[[ PROVIDED RECORDS open ]]

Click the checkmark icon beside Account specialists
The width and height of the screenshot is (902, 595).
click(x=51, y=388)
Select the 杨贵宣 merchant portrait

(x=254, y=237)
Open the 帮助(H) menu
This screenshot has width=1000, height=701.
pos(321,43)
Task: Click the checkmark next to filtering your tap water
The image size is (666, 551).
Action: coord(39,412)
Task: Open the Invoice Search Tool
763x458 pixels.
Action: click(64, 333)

[[ PROVIDED RECORDS closed ]]
[[ PROVIDED RECORDS open ]]

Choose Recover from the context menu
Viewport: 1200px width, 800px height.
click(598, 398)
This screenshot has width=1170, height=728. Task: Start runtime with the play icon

[[ PROVIDED RECORDS closed ]]

• [WORK TO COMPLETE]:
Taking the entries above, print exactly the lines starting at the line with "Choose Recover from the context menu" and ending at the line with "This screenshot has width=1170, height=728.", both included.

• [FINAL ANSWER]:
Choose Recover from the context menu
Viewport: 1200px width, 800px height.
click(598, 398)
This screenshot has width=1170, height=728. Task: Start runtime with the play icon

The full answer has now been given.